In the records that follow, the lines from the one containing "Task: Check listen on all transactions" to the one containing "Task: Click the TV view mode icon", inclusive, are to be given again exactly.

═════ ENTRIES SUPPLIED ═════

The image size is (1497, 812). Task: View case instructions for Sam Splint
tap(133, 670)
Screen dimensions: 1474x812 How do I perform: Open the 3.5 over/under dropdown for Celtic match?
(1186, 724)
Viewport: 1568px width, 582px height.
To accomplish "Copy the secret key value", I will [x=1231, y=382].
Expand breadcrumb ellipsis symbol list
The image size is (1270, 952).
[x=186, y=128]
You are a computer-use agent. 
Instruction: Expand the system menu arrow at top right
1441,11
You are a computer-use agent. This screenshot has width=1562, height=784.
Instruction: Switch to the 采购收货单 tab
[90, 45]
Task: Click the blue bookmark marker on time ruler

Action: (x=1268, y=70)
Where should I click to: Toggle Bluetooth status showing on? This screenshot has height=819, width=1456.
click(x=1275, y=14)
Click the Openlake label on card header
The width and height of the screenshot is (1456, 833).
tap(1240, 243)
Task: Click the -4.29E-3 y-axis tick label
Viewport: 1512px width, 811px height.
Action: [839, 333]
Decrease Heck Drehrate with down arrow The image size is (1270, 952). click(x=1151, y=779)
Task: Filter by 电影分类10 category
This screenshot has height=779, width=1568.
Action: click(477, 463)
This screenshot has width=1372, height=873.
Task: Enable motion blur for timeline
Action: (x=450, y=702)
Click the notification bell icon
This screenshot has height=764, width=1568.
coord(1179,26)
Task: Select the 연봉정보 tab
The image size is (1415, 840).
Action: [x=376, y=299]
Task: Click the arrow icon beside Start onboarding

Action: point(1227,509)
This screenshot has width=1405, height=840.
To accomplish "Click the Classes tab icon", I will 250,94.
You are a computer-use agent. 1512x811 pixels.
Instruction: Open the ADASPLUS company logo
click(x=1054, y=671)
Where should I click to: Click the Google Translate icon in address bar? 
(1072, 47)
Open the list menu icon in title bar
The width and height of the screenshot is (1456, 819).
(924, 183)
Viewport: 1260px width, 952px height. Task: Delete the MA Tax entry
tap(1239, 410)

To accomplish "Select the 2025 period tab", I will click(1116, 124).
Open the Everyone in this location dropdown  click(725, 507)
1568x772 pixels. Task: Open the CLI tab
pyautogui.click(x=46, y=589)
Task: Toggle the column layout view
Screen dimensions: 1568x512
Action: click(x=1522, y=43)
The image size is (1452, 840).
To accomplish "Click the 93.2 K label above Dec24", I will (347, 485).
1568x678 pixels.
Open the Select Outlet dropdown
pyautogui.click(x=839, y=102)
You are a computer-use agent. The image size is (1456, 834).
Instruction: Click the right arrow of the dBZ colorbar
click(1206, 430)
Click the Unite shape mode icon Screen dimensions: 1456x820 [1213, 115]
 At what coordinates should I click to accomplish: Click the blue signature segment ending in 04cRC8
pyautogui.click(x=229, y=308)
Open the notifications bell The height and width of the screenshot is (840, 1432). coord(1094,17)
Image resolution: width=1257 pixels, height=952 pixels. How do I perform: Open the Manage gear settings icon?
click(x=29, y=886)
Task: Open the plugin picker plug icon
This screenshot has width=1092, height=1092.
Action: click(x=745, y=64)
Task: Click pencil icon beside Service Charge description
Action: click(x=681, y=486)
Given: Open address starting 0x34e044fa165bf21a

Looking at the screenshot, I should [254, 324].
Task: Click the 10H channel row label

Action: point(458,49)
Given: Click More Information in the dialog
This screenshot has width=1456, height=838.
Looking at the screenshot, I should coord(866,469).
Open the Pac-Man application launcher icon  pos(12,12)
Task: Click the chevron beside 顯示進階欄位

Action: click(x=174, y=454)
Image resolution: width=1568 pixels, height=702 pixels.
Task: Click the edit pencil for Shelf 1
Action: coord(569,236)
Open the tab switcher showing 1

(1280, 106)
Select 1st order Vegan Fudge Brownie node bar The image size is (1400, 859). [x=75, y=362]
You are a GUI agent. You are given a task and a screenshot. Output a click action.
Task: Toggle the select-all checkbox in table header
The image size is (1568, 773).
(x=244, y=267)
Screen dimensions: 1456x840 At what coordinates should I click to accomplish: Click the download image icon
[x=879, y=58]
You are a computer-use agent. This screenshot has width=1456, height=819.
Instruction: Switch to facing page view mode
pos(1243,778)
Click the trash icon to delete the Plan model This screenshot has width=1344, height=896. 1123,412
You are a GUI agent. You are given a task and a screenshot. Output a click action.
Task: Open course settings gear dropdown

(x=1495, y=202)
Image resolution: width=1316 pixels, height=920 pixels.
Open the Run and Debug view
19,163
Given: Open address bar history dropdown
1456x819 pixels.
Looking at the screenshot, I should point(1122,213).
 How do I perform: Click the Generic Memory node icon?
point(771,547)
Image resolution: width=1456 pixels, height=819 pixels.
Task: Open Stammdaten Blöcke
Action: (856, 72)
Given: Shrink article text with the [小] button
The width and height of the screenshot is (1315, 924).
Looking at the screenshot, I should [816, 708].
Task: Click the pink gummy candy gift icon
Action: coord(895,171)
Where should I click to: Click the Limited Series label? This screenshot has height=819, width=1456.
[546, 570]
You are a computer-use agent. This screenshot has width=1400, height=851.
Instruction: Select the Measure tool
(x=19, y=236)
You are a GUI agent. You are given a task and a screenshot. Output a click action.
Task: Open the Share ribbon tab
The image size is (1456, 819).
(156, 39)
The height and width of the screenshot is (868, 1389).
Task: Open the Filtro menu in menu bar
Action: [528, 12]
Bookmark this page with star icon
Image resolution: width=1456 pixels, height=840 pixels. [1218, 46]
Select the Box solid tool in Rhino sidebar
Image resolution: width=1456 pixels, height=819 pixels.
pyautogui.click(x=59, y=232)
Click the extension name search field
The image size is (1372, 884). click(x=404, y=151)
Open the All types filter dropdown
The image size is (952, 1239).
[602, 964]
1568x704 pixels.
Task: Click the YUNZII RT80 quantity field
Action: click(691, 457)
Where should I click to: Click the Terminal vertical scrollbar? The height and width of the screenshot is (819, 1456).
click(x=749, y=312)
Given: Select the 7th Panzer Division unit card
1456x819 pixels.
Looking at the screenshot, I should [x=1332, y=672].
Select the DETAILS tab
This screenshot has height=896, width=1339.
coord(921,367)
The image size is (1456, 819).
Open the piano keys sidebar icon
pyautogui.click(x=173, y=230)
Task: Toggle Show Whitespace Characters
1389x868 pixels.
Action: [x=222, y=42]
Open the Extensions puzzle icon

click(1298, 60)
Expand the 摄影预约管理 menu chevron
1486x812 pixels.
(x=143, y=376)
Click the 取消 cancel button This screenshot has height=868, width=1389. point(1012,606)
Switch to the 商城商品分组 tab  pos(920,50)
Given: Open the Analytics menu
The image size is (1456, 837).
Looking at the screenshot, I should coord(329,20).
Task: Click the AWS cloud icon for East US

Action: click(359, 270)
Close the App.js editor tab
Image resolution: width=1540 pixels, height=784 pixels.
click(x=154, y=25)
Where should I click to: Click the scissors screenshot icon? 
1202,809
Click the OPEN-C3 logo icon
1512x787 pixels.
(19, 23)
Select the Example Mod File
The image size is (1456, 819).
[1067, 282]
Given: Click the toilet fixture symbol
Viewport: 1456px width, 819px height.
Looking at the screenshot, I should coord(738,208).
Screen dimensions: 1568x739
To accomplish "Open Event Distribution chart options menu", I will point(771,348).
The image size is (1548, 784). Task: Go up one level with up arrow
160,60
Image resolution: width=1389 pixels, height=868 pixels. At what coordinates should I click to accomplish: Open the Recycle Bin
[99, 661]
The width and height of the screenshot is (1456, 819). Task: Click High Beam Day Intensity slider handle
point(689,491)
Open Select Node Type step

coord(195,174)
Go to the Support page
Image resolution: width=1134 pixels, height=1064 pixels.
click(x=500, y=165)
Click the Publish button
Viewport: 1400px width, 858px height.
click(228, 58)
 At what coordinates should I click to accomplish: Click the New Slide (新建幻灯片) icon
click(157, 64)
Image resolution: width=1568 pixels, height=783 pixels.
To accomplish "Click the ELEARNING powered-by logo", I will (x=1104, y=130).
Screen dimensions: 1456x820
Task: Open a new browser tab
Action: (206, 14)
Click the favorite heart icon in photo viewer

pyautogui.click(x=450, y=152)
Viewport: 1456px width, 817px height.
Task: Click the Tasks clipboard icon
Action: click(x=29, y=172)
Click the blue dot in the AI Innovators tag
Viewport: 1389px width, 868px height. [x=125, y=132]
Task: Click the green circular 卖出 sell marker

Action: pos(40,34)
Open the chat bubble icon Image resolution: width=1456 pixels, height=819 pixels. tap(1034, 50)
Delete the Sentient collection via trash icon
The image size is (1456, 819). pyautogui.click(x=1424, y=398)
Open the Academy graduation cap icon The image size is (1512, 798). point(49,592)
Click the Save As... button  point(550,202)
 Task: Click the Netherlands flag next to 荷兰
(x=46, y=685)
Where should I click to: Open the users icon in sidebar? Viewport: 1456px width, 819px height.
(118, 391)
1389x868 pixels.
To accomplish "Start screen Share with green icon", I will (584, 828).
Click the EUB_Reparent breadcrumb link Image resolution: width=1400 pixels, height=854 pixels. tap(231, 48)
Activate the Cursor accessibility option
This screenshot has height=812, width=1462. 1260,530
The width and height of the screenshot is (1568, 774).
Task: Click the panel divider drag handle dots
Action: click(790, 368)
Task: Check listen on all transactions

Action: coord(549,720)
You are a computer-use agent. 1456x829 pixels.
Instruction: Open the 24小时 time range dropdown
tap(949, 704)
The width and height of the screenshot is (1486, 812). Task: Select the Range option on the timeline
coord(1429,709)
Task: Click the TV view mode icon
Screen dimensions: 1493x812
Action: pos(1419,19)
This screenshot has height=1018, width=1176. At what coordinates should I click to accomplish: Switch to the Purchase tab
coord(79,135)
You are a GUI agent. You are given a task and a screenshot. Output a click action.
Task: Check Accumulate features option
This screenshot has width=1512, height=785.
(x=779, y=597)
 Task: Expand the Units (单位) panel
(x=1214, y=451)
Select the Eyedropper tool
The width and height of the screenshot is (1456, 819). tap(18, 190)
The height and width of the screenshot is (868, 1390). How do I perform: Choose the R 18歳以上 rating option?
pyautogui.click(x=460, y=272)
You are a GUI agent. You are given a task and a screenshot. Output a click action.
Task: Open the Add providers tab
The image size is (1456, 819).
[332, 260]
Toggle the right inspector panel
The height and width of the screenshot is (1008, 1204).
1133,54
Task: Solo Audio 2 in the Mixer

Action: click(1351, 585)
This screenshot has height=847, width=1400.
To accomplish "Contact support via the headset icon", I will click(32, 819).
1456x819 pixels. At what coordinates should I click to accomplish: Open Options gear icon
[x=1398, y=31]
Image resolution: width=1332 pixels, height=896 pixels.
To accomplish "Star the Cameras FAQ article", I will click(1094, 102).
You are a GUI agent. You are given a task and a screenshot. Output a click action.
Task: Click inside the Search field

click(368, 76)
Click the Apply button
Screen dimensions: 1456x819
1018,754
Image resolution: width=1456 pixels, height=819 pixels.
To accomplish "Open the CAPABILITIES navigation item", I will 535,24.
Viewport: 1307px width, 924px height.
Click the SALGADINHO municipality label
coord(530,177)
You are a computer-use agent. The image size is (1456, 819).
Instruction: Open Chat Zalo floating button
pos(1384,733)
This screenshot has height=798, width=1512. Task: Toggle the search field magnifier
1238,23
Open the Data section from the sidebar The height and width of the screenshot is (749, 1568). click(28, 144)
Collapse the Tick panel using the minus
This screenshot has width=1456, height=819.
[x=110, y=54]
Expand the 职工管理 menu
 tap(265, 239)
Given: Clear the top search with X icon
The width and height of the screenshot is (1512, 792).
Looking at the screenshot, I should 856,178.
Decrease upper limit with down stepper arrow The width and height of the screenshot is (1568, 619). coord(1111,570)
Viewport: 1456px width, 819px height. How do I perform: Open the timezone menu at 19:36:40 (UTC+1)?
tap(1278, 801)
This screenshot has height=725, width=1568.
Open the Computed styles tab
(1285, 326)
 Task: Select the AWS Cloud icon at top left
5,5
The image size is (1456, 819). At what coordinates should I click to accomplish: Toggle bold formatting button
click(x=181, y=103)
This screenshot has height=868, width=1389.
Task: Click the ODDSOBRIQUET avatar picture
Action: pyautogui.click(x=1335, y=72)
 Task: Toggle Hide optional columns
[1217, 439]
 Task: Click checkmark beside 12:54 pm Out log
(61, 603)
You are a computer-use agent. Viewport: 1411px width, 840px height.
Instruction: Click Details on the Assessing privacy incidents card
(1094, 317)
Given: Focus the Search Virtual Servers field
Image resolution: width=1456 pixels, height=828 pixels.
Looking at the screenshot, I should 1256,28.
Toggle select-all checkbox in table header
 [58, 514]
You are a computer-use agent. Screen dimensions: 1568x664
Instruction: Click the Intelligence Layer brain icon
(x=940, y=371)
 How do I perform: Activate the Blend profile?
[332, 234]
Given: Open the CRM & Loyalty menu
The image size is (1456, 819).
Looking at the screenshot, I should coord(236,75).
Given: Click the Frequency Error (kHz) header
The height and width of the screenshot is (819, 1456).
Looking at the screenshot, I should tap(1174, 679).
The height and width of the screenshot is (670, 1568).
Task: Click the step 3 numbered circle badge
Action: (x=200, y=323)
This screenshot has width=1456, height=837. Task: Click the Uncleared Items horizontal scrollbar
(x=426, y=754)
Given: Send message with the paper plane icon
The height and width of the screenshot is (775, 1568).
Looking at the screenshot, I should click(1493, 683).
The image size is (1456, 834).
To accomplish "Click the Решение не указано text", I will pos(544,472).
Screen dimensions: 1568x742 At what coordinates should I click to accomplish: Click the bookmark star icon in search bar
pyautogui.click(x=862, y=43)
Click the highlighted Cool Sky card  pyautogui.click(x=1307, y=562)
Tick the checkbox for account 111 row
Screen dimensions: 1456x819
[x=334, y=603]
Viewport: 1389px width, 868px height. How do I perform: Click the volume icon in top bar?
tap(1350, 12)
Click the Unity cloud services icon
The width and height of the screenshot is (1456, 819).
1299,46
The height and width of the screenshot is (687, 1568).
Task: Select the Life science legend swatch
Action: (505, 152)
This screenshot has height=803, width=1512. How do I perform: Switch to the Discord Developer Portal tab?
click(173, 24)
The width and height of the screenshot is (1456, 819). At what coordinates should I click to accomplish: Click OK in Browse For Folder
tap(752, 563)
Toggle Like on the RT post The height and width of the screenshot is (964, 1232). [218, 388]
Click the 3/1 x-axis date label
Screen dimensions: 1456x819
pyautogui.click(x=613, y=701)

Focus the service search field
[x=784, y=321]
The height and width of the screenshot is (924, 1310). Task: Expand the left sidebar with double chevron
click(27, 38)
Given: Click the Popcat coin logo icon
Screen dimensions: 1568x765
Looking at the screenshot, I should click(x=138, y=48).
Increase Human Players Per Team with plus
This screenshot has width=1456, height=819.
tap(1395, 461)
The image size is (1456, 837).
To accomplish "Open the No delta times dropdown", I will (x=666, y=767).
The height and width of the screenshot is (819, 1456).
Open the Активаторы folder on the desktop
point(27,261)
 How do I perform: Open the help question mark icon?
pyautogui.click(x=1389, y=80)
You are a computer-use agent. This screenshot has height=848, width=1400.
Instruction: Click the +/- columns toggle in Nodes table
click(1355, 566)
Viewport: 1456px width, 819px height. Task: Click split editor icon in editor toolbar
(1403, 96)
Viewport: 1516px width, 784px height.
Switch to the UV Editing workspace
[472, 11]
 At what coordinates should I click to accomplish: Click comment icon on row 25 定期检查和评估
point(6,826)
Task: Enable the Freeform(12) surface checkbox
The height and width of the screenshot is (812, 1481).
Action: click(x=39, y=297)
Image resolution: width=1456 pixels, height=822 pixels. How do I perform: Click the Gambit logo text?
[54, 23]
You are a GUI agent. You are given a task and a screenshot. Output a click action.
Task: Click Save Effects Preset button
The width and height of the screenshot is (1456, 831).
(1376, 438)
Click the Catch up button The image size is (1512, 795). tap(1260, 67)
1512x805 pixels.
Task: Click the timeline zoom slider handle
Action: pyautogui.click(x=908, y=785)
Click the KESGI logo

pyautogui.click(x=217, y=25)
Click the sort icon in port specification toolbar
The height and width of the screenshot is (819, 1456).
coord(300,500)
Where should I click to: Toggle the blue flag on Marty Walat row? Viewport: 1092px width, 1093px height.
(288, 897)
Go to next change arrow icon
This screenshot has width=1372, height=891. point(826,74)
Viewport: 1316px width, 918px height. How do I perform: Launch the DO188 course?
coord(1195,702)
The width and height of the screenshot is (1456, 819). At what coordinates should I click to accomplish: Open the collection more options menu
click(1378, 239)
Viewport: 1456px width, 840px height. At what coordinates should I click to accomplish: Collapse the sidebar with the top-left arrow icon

═════

## EXPECTED ANSWER
Task: Check listen on all transactions

Action: coord(549,720)
You are a computer-use agent. 1456x829 pixels.
Instruction: Open the 24小时 time range dropdown
tap(949, 704)
The width and height of the screenshot is (1486, 812). Task: Select the Range option on the timeline
coord(1429,709)
Task: Click the TV view mode icon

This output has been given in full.